I am trying to implement a performant, immutable type ByteString
that uses String
as its backing store for UTF-8 data. ByteString
bases its equality on the UTF-8 bytes, not Unicode equivalence as String
does. My current attempt measures much less performant than the native String
implementations of ==
, <
, and maybe hash(into:)
(not sure how to best test hashing performance).
Here is my current attempt (demo package):
import Darwin
public struct ByteString: Codable, Sendable {
public let value: String
@inlinable
public init(_ value: String) {
var value = value
value.makeContiguousUTF8()
self.value = value
}
}
extension ByteString: Hashable {
@inlinable
@_effects(readonly)
public static func == (lhs: Self, rhs: Self) -> Bool {
var lhs = lhs.value
var rhs = rhs.value
return lhs.withUTF8 { lhsUTF8 in
rhs.withUTF8 { rhsUTF8 in
guard lhsUTF8.count == rhsUTF8.count else {
return false
}
let lhsBaseAddress = lhsUTF8.baseAddress.unsafelyUnwrapped
let rhsBaseAddress = rhsUTF8.baseAddress.unsafelyUnwrapped
if lhsBaseAddress == rhsBaseAddress {
return true
}
return memcmp(lhsBaseAddress, rhsBaseAddress, lhsUTF8.count) == 0
}
}
}
@inlinable
public func hash(into hasher: inout Hasher) {
var value = value
value.withUTF8 { utf8 in
hasher.combine(bytes: UnsafeRawBufferPointer(utf8))
}
}
}
extension ByteString: Comparable {
@inlinable
@_effects(readonly)
public static func < (lhs: ByteString, rhs: ByteString) -> Bool {
var lhs = lhs.value
var rhs = rhs.value
return lhs.withUTF8 { lhsUTF8 in
rhs.withUTF8 { rhsUTF8 in
let lhsBaseAddress = lhsUTF8.baseAddress.unsafelyUnwrapped
let rhsBaseAddress = rhsUTF8.baseAddress.unsafelyUnwrapped
if lhsBaseAddress == rhsBaseAddress && lhsUTF8.count == rhsUTF8.count {
return false
}
let count = min(lhsUTF8.count, rhsUTF8.count)
return memcmp(lhsBaseAddress, rhsBaseAddress, count) < 0
}
}
}
}
Here, the native String.==
is more than four times faster when testing in Release mode (ByteString.==
0.958s vs.
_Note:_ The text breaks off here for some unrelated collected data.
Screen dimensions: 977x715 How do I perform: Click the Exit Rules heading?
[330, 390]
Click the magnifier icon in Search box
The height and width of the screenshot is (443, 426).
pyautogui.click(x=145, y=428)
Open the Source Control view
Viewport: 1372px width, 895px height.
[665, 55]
String.==
0.223s):
Test Code
import XCTest
import ByteString
@inline(never)
func blackHole(_ x: Bool) {}
final class ByteStringTests: XCTestCase {
func testPerformance() throws {
let fileURL = Bundle.module.url(forResource: "Words", withExtension: "txt")!
let words = try! String(contentsOf: fileURL)
.split(separator: "\n")
.map { ByteString(String($0)) }
measure {
for a in words {
for b in words {
blackHole(a == b)
// blackHole(a.value == b.value)
}
}
}
}
}
The result is similar when profiling <
: 1.301s vs. 0.231s. (Test code and demo data set are included in the demo package.)
I am no expert at profiling code, so take these results with a healthy amount of salt, but the performance difference is significant enough that it is probably not just related to the profiling methodology.
If anything, my code should be faster, as I only care about byte equivalence, not the more involved Unicode equivalence. The strings in my performance tests are mostly ASCII, as that matches most strings in the file format for which I intend to use this ByteString
type. String
has fast paths for at least ASCII and NFC-Unicode content, so I don’t expect my code to be much faster, but it certainly should not be slower by this degree.
Alternative approaches like
a.value.utf8.elementsEqual(b.value.utf8)
are slightly faster than the code shown above (0.802s vs. 0.958, vs. 0.223 native String
), but are still far off and offer no room for improvement.
Is there anything I could do to get closer to the performance of String
in my ByteString
type?
Background: I am writing version control software based on Git, where I parse text files into a tree structure of arrays, dictionaries, and strings. These files can be multiple megabytes in size. ByteString
uses of <
and hashing, but particularly ==
, are extremely frequently used. Git diffs files based on byte equivalence, not Unicode equivalence, so I have to do so as well. I also need to display the strings in the GUI and do other string-related things with them (log, string search based on user-provided queries, …) so I would like to avoid using Data
or [UInt8]
as that would involve conversions that I could sidestep since String
also holds UTF-8 directly.